One of the real joys of “Bad Luck Party” is the way in which Liddell’s lyrics veer from the profound and political to the surreal and, at times, hilarious.  “Anomaly” includes this nugget; “Build me a bridge, to help me get over it, I can’t swim, I broke both of my legs, trying to find, some common ground”.  If we are all being honest with one another then we would have to acknowledge that if one of the big “boys” had written something as great as that they would be receiving an Ivor Novello award.

There are moments when the spirit of Riot Grrrrl lurches from the background to the foreground with a level of force that sends you reeling.  “Please Waste My Time” is one minute and forty six seconds of the sort of controlled, uncontrollable, rage that infused the likes of Bikin Kill and the glorious Huggy Bear.  It’s thrash metal with an injection of melody that results in the best punk song you’ve heard in a long while.  It’s not the only time that Riot Grrrrl, and Kathleen Hanna in particular, is referenced and that, in case you were wondering, is a very good thing.  At times, like on album closer “Polio”, you can even hear a teeny, tiny, piece of one of my favourite bands of that era, The Voodoo Queens.

The sound of Miss June is the result of incredible playing from guitarist Jun Park, alongside Liddell, and a rhythm section of Chris Marshall on bass and Tom Leggett on drums.  Together they build a wall of sound that is capable of reducing buildings to rubble and your legs to jelly.  This isn’t music to be played at anything other than maximum volume.  What is noticeable is the fact that despite the power and the force the most important thing to everyone here is impact and that only comes through melody…iron fist, velvet glove.  Or something.

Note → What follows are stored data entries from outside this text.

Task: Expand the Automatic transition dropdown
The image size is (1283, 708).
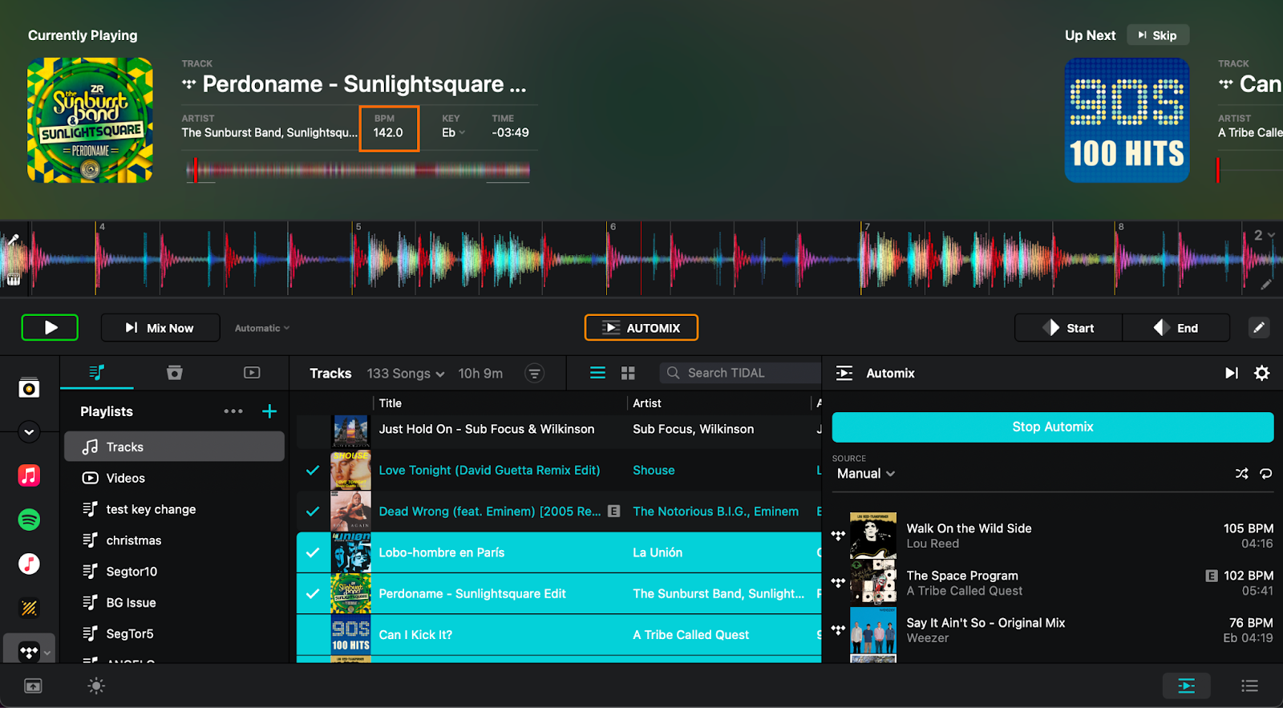Action: [x=262, y=328]
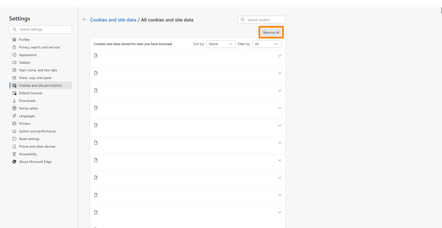Open Accessibility settings section
Image resolution: width=442 pixels, height=228 pixels.
[x=28, y=154]
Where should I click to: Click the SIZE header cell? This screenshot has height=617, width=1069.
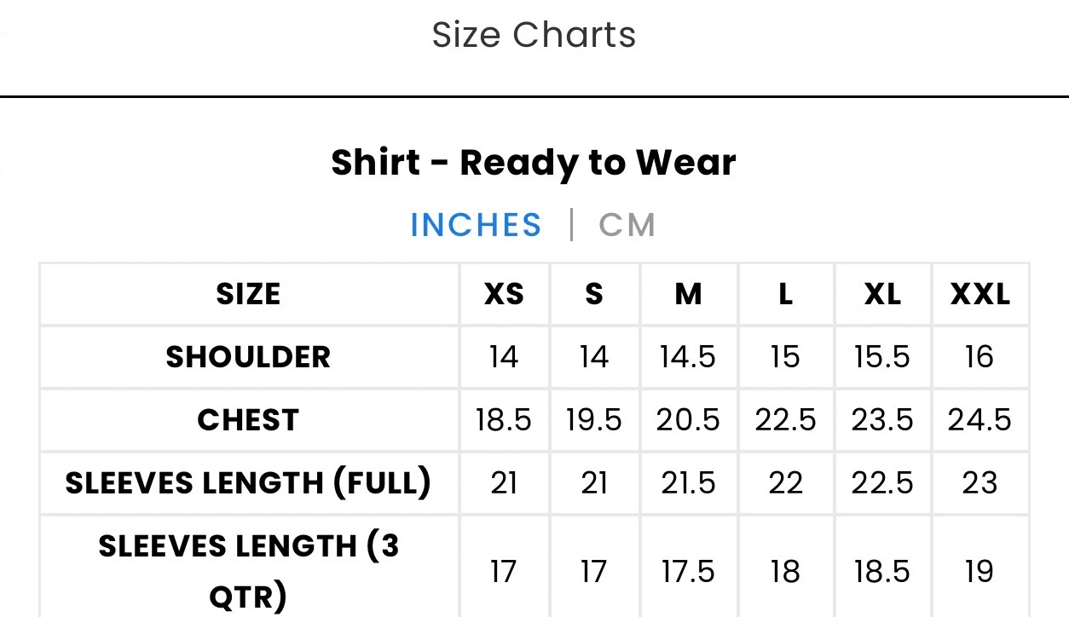tap(248, 294)
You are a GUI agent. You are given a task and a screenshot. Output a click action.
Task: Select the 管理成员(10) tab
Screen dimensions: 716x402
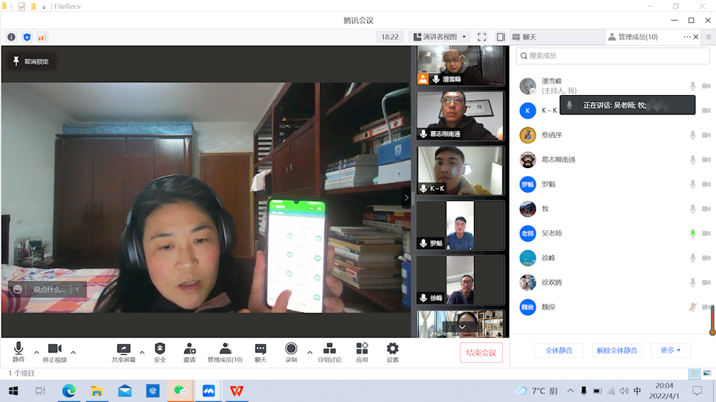click(633, 37)
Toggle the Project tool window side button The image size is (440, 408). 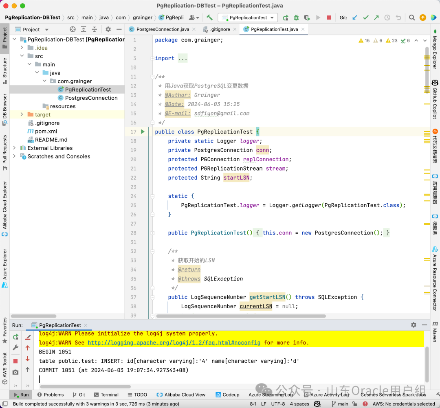(x=4, y=37)
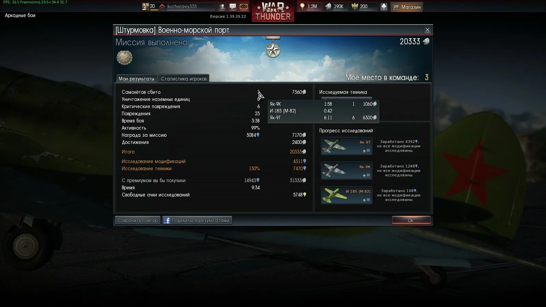Viewport: 546px width, 307px height.
Task: Switch to Статистика игроков tab
Action: 184,78
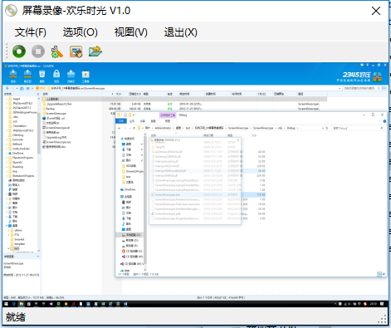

In a world populated by “artists” who seem content with doing little save for acoustic, folky, ironic cover versions, cynically recorded to find a spot of some Spotify “Sunday Morning Chill” playlist or to be picked up by an advertising agent as the soundtrack to a campaign for washing up liquid, Miss June are the sound of a return to music that is vital and urgent.

With a run time of around thirty minutes “Bad Luck Party” is short and bitter sweet.  It’s a rage against all sorts of machines.  It’s music to inspire people to pick up instruments and then to wield them like weapons.  Chaotic for sure…but it is that chaos that makes this thrilling, compelling and compulsive listening.

“Bad Luck Party” is out on September 6th on French Kiss Records.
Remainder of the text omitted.